At Jendela (Visual Arts Space), Fracture by Melati Suryodarmo (Indonesia) unveils the connections that tie behaviours with prehistoric roots to the tapestry of our present existence through an installation of objects, cyanotype prints and video. Part of the exhibition will comprise durational performances where Melati and two performers enact symbolic gestures that evoke primal ways of being. As the performers interact with the installation, the environment gradually transforms, with the objects embodying new layers of meaning. Melati’s work invites us to contemplate our identity, the interplay of our shared experiences, and the untold stories that reside within us all.
Explorations of movement and gestures are also experienced in Performing Care by Alecia Neo (Singapore) at the Esplanade Tunnel. This exhibition is an iteration of the artistic research project Care Index, initiated by Neo, which gathers and enacts diverse care practices performed through everyday gestures and rituals by people from all walks of life. Through moving images, prints and text, Neo delves into the intricacies of caregiving, making visible the multifaceted aspects embedded in caregiving relationships and ecosystems. A central part of the exhibition is a video triptych where Neo collaborated with dance practitioners to explore how care practices sculpt the carer's vulnerable body, the pervasiveness of self-care industries, and how bodies could resist the pressures of bureaucratic or capitalistic systems.
At the Esplanade Community Wall, A Place for Nobody by Michael Lee (Singapore) unfolds through drawing, text and diagram to examine ideas of anonymity, acceptance and empathy. In these works, Lee also endeavours to unveil the intricacies and subtleties of communication, language and social roles in understanding and interpreting everyday realities. Brought together, the works revel in the quiet existence and implicit connections of our daily lives and think about how living in a city structures human thought, feelings, actions while fostering spaces for shared well-being.
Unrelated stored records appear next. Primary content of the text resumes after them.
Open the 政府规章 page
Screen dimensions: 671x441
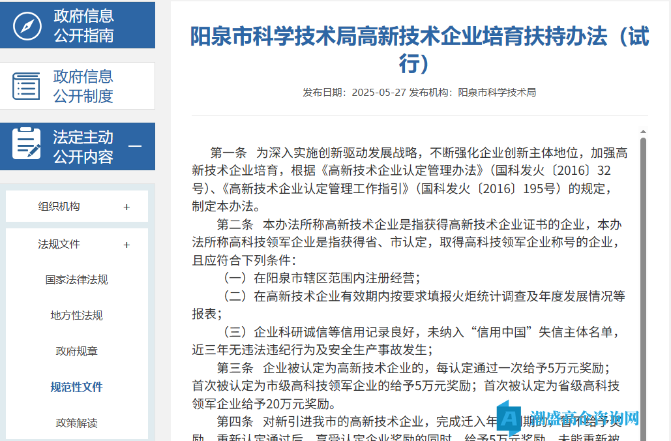click(x=77, y=352)
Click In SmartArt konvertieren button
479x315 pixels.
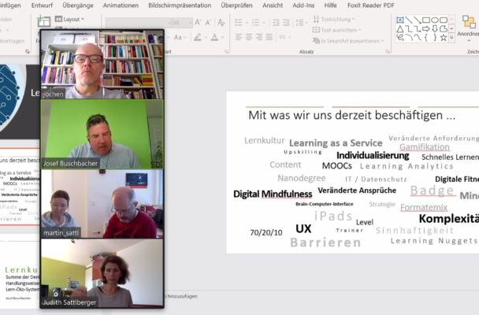[349, 40]
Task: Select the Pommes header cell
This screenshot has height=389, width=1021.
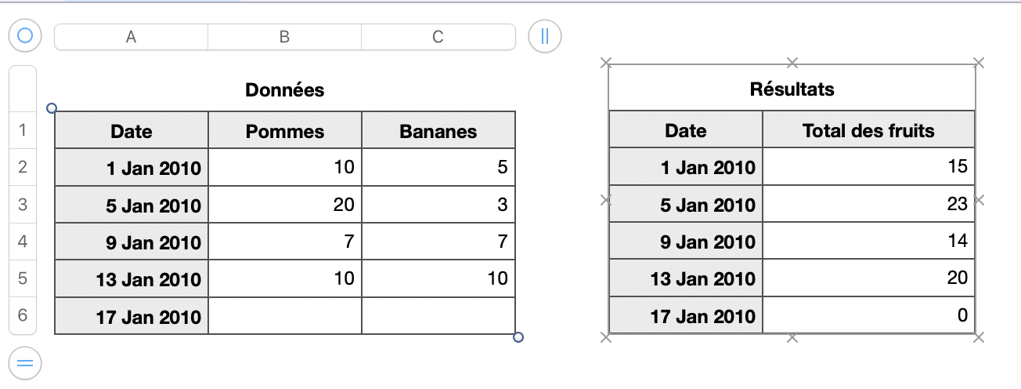Action: (x=284, y=131)
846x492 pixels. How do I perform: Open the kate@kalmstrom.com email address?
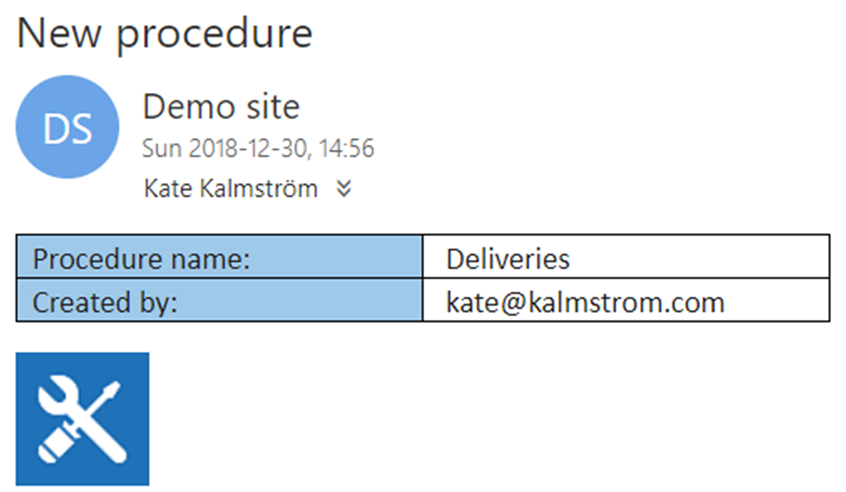point(585,302)
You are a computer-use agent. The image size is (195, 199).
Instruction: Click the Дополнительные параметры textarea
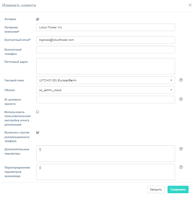(105, 153)
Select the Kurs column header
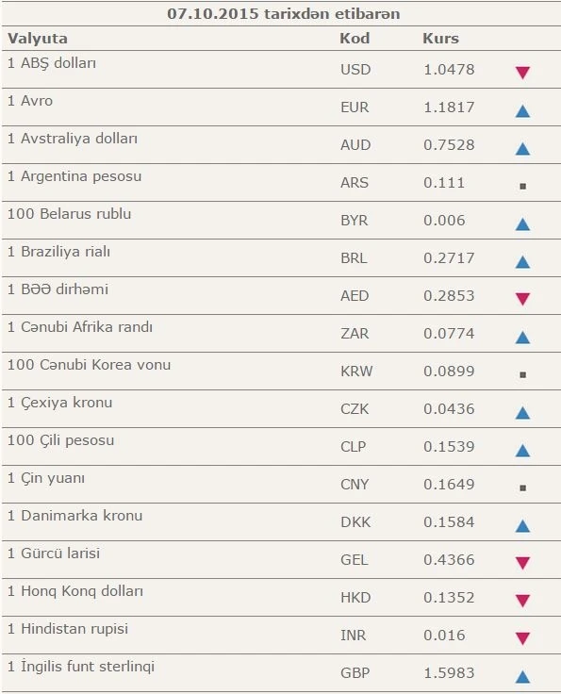Screen dimensions: 561x694 pos(440,39)
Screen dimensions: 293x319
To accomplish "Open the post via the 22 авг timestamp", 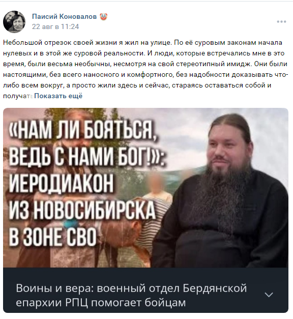I will [x=55, y=26].
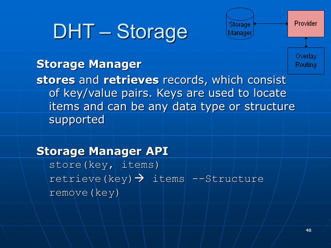Viewport: 331px width, 248px height.
Task: Click the arrow symbol after retrieve(key)
Action: pyautogui.click(x=139, y=179)
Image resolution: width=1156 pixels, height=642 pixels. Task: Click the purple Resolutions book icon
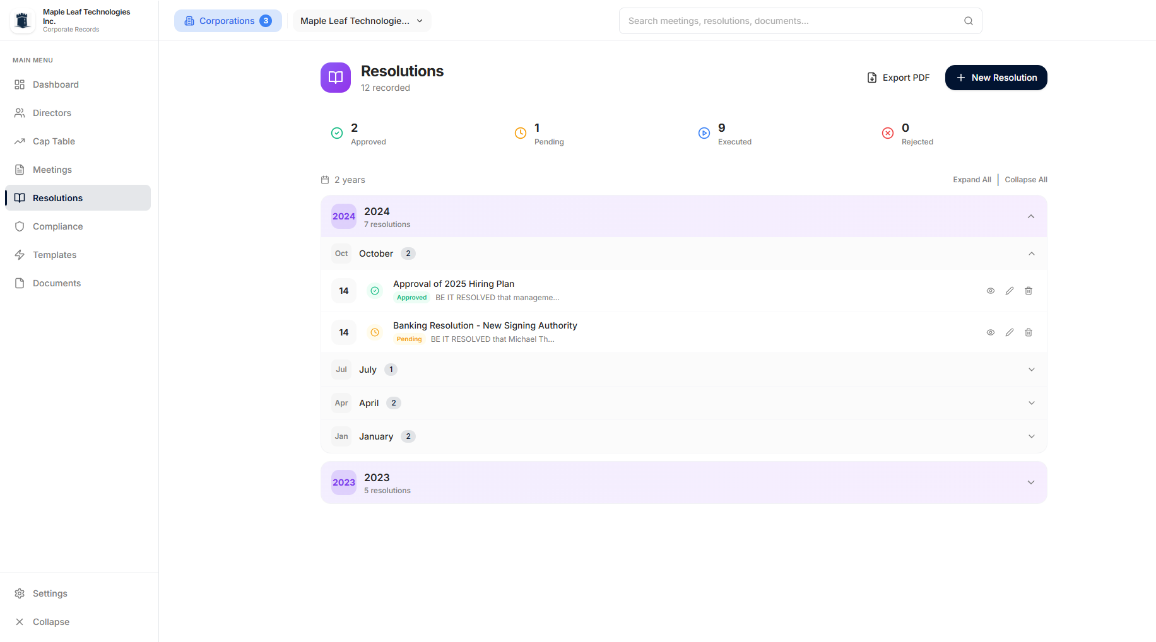tap(336, 78)
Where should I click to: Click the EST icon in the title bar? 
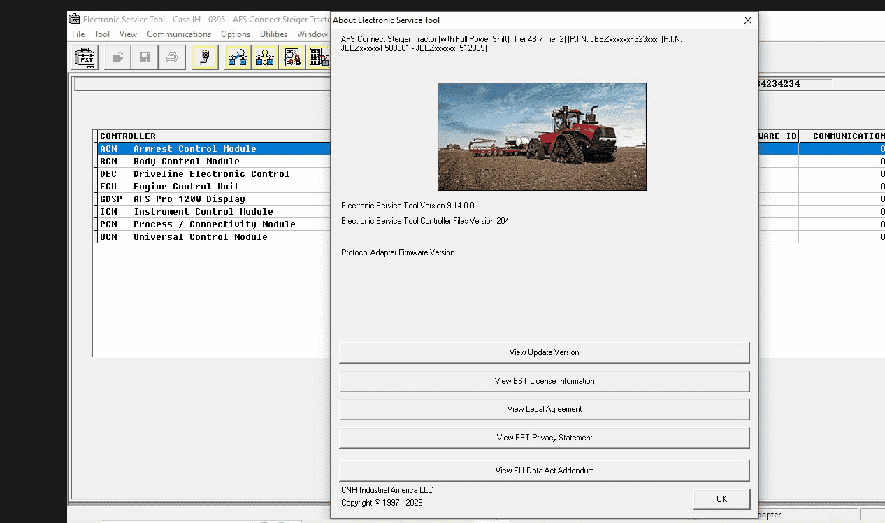pyautogui.click(x=73, y=19)
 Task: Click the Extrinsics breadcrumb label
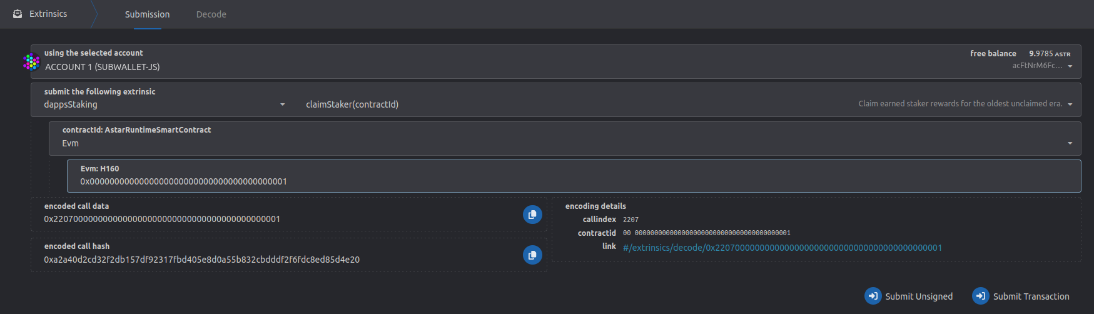click(x=48, y=14)
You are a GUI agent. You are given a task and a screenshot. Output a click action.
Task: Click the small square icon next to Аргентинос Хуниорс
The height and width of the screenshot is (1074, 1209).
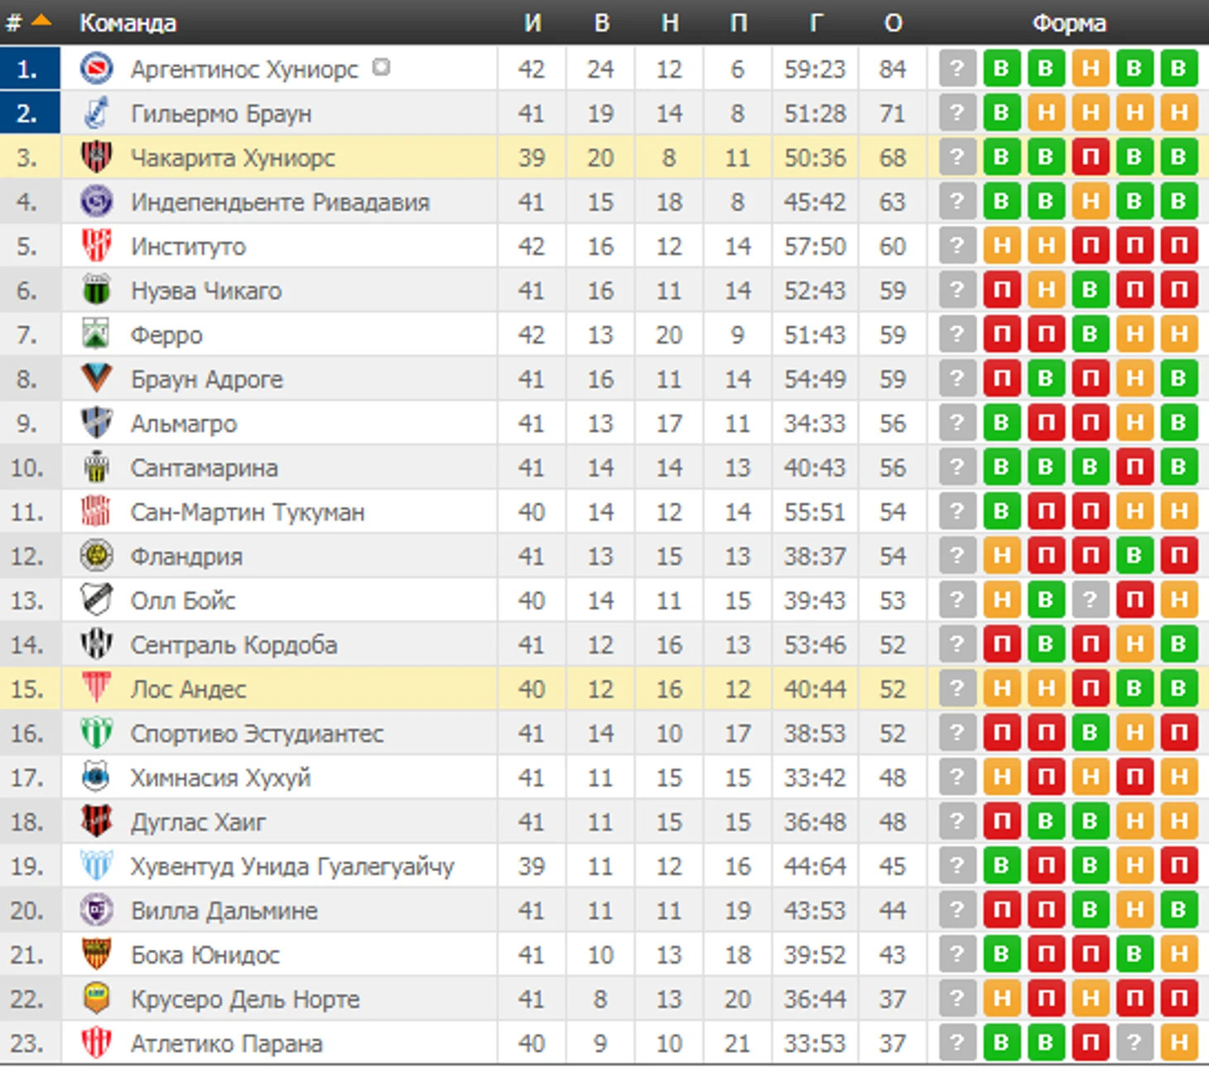click(x=381, y=66)
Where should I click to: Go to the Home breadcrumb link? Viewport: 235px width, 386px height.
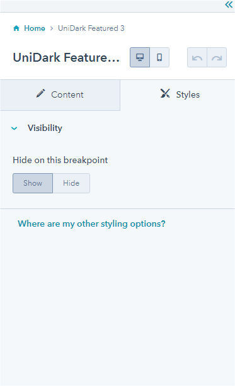coord(35,28)
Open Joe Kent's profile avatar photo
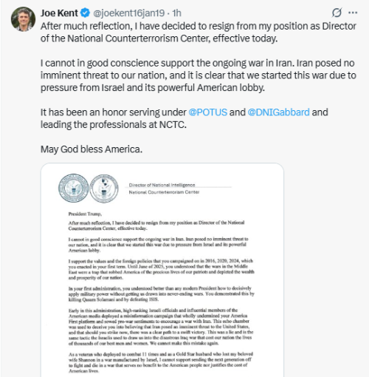The image size is (369, 377). (23, 19)
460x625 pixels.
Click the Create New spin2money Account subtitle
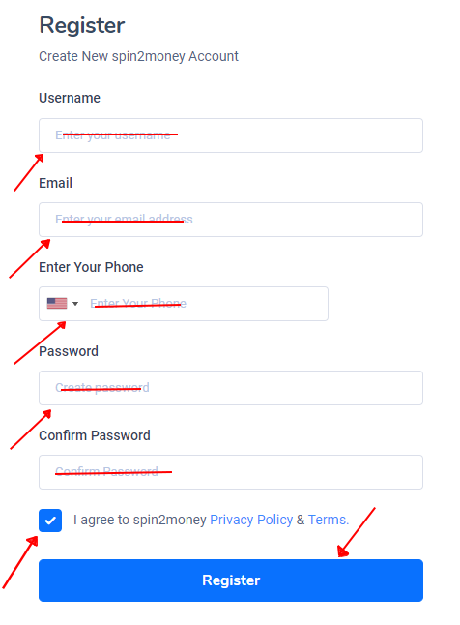point(138,56)
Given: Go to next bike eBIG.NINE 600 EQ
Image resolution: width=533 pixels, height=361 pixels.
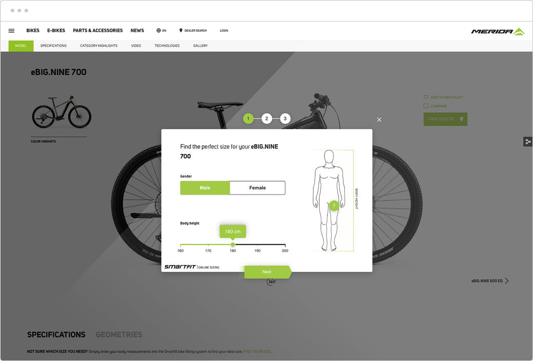Looking at the screenshot, I should click(490, 281).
Finally, suspended across the Esplanade Concourse, A Folding Scene by Guo-Liang Tan (Singapore) comprises six angular forms of varying sizes and shapes softened by the use of aeronautical fabric: a material favoured by the artist for its lightness, translucency and ability to glide paint. Awash with glowing colours, including violet, orange, pink and varying shades of blue and green, the works are created through a process of folding and unfolding fabric before layering paint over its surface. The painterly surfaces by Tan expands upon the artist’s ongoing explorations into the idea of paintings as objects existing in space.